Fergie – Double Dutchess
(Dutchess Music / BMG)
Reviewed by Bridget Herlihy.
It is hard to believe that it has been a decade since Fergie released her debut album The Dutchess, which spawned the singles Big Girls Don’t Cry and Glamorous, cementing her status as one of the most popular female artists of the noughties. The build-up to Fergie’s long-awaited sophomore album has been a drawn out affair indeed, with the album’s first single, L.A. Love (La La) dropping in September 2014, some three years ago. Finally, the polarizing M.I.L.F $ (pronounced Milf money) was released in November 2016, and with it’s accompanying highly sexualized music video featuring a slew of Fergie’s fellow celebrity MILF friends, heightened anticipation for the album. But has the long wait been worth it?
First track Hungry (featuring Rick Ross) opens the album on a promising note with a moody chant overlaid with Fergie rapping about being hungry, starving and ambitious, an ambition that appears to dominate much of the album, for better or worse.
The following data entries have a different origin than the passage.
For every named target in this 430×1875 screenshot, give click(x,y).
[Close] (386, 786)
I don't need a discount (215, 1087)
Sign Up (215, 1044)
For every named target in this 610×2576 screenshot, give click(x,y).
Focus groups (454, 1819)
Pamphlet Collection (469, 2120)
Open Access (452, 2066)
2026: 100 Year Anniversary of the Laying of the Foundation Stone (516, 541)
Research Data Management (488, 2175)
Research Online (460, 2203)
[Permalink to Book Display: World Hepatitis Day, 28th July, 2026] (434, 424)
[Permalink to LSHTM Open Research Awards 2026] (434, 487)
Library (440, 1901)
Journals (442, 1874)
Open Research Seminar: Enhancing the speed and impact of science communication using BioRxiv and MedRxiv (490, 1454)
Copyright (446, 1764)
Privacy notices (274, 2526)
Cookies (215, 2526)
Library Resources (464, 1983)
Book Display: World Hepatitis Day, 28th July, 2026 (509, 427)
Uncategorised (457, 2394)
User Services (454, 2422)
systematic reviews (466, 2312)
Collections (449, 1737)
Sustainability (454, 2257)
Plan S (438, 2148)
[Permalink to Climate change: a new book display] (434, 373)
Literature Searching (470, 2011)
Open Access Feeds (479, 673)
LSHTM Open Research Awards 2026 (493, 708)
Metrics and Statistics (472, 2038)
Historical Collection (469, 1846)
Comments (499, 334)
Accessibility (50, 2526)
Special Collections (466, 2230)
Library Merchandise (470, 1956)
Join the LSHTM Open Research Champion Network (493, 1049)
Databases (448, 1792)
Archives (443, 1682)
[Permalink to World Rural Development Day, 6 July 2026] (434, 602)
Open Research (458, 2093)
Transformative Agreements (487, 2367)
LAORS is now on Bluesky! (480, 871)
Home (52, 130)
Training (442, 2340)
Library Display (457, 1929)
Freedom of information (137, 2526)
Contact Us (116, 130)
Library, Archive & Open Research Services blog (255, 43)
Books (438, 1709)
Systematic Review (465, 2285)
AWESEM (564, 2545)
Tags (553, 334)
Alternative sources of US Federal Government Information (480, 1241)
The album’s second track Like It Ain’t Nothing sees Fergie waxing lyrical about the size of her bank account along with a pseudo-apology for her extravagant lifestyle, a theme which continues into You Already Know (with Nicki Minaj), which proclaims “Life is a movie, let the camera role”. While dropping some catchy r&b/hip-hop influenced beats, a majority of the lyrical content of the album is heavily braggadocious, and subsequently, at times, cringeworthy, with the excessive use of what appears to be Fergie’s new favourite term – ‘motherf**kers’. Highlights of the album are the quieter moments, in particular the pop-ballads Just Like You and A Little Work where all bravado is cast aside as she laments the demise of a relationship (perhaps semi-autobiographical). Double Dutchess is at times a confused mish-mash of tracks lacking the x-factor need to make the album a cohesive whole. It swings between trying to emulate the critically acclaimed material of her first album, while simultaneously trying to carve out a more fierce persona and a harder-edged sound. Regardless, no doubt die-hard Fergie fans will be ecstatic at the release of Double Dutchess.